* Exercise goal: Each of the entries beneath this task should be written out exactly.

[[ Task input open ]]

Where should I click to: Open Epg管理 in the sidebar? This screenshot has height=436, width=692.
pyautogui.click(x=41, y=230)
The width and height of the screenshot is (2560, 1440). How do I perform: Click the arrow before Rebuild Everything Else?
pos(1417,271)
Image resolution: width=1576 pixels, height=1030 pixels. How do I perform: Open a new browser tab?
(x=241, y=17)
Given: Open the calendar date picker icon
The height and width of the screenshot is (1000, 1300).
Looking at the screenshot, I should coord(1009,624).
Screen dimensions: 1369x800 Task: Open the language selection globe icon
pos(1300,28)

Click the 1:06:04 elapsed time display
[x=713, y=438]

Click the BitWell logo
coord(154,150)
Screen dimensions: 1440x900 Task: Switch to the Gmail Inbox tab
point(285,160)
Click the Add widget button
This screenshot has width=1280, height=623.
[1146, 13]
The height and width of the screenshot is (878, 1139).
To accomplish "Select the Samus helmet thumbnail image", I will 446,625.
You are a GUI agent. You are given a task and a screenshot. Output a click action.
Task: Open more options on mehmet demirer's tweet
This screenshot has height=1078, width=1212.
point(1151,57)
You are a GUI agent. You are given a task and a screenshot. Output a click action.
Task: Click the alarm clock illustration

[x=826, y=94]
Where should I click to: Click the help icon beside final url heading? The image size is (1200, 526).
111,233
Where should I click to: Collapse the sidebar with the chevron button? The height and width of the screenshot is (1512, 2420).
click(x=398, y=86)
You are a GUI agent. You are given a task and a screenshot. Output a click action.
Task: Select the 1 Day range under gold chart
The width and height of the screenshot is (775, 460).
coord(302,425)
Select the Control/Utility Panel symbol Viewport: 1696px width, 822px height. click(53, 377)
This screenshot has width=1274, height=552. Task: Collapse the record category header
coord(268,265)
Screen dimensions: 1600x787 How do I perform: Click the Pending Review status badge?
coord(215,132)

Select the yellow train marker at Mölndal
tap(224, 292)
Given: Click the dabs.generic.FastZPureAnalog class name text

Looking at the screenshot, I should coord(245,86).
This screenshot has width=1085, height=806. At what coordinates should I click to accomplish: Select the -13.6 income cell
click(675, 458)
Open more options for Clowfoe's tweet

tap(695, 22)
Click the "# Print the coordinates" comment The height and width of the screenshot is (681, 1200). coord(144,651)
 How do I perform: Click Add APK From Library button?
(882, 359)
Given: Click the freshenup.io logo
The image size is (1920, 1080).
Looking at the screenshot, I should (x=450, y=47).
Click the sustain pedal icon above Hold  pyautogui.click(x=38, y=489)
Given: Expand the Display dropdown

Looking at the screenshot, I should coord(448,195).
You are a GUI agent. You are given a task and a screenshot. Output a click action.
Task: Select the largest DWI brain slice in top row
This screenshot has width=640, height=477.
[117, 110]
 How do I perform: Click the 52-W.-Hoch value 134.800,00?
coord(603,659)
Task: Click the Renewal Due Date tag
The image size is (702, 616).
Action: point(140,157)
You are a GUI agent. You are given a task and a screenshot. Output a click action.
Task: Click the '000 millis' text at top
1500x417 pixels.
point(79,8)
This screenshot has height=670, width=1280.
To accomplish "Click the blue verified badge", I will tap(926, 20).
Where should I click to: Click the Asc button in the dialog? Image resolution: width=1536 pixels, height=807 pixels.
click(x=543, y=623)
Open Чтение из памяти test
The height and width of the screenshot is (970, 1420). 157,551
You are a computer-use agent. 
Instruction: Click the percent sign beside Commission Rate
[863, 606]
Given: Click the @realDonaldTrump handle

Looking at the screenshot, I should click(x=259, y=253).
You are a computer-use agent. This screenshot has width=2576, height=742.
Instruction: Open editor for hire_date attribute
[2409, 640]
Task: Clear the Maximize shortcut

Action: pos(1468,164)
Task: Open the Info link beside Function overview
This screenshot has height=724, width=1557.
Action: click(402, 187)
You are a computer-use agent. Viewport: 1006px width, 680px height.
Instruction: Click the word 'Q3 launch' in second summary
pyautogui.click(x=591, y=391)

[[ Task input closed ]]

* Exercise result:
Where should I click to: Open Epg管理 in the sidebar? This screenshot has height=436, width=692.
pyautogui.click(x=41, y=230)
The width and height of the screenshot is (2560, 1440). How do I perform: Click the arrow before Rebuild Everything Else?
pos(1417,271)
Image resolution: width=1576 pixels, height=1030 pixels. How do I perform: Open a new browser tab?
(x=241, y=17)
Given: Open the calendar date picker icon
The height and width of the screenshot is (1000, 1300).
Looking at the screenshot, I should coord(1009,624).
Screen dimensions: 1369x800 Task: Open the language selection globe icon
pos(1300,28)

Click the 1:06:04 elapsed time display
[x=713, y=438]

Click the BitWell logo
coord(154,150)
Screen dimensions: 1440x900 Task: Switch to the Gmail Inbox tab
point(285,160)
Click the Add widget button
This screenshot has width=1280, height=623.
[1146, 13]
The height and width of the screenshot is (878, 1139).
To accomplish "Select the Samus helmet thumbnail image", I will 446,625.
You are a GUI agent. You are given a task and a screenshot. Output a click action.
Task: Open more options on mehmet demirer's tweet
This screenshot has height=1078, width=1212.
point(1151,57)
You are a GUI agent. You are given a task and a screenshot. Output a click action.
Task: Click the alarm clock illustration

[x=826, y=94]
Where should I click to: Click the help icon beside final url heading? The image size is (1200, 526).
111,233
Where should I click to: Collapse the sidebar with the chevron button? The height and width of the screenshot is (1512, 2420).
click(x=398, y=86)
You are a GUI agent. You are given a task and a screenshot. Output a click action.
Task: Select the 1 Day range under gold chart
The width and height of the screenshot is (775, 460).
coord(302,425)
Select the Control/Utility Panel symbol Viewport: 1696px width, 822px height. click(53, 377)
This screenshot has width=1274, height=552. Task: Collapse the record category header
coord(268,265)
Screen dimensions: 1600x787 How do I perform: Click the Pending Review status badge?
coord(215,132)

Select the yellow train marker at Mölndal
tap(224, 292)
Given: Click the dabs.generic.FastZPureAnalog class name text

Looking at the screenshot, I should coord(245,86).
This screenshot has width=1085, height=806. At what coordinates should I click to accomplish: Select the -13.6 income cell
click(675, 458)
Open more options for Clowfoe's tweet

tap(695, 22)
Click the "# Print the coordinates" comment The height and width of the screenshot is (681, 1200). coord(144,651)
 How do I perform: Click Add APK From Library button?
(882, 359)
Given: Click the freshenup.io logo
The image size is (1920, 1080).
Looking at the screenshot, I should (x=450, y=47).
Click the sustain pedal icon above Hold  pyautogui.click(x=38, y=489)
Given: Expand the Display dropdown

Looking at the screenshot, I should coord(448,195).
You are a GUI agent. You are given a task and a screenshot. Output a click action.
Task: Select the largest DWI brain slice in top row
This screenshot has width=640, height=477.
[117, 110]
 How do I perform: Click the 52-W.-Hoch value 134.800,00?
coord(603,659)
Task: Click the Renewal Due Date tag
The image size is (702, 616).
Action: point(140,157)
You are a GUI agent. You are given a task and a screenshot. Output a click action.
Task: Click the '000 millis' text at top
1500x417 pixels.
point(79,8)
This screenshot has height=670, width=1280.
To accomplish "Click the blue verified badge", I will tap(926, 20).
Where should I click to: Click the Asc button in the dialog? Image resolution: width=1536 pixels, height=807 pixels.
click(x=543, y=623)
Open Чтение из памяти test
The height and width of the screenshot is (970, 1420). 157,551
You are a computer-use agent. 
Instruction: Click the percent sign beside Commission Rate
[863, 606]
Given: Click the @realDonaldTrump handle

Looking at the screenshot, I should click(x=259, y=253).
You are a computer-use agent. This screenshot has width=2576, height=742.
Instruction: Open editor for hire_date attribute
[2409, 640]
Task: Clear the Maximize shortcut

Action: pos(1468,164)
Task: Open the Info link beside Function overview
This screenshot has height=724, width=1557.
Action: click(402, 187)
You are a computer-use agent. Viewport: 1006px width, 680px height.
Instruction: Click the word 'Q3 launch' in second summary
pyautogui.click(x=591, y=391)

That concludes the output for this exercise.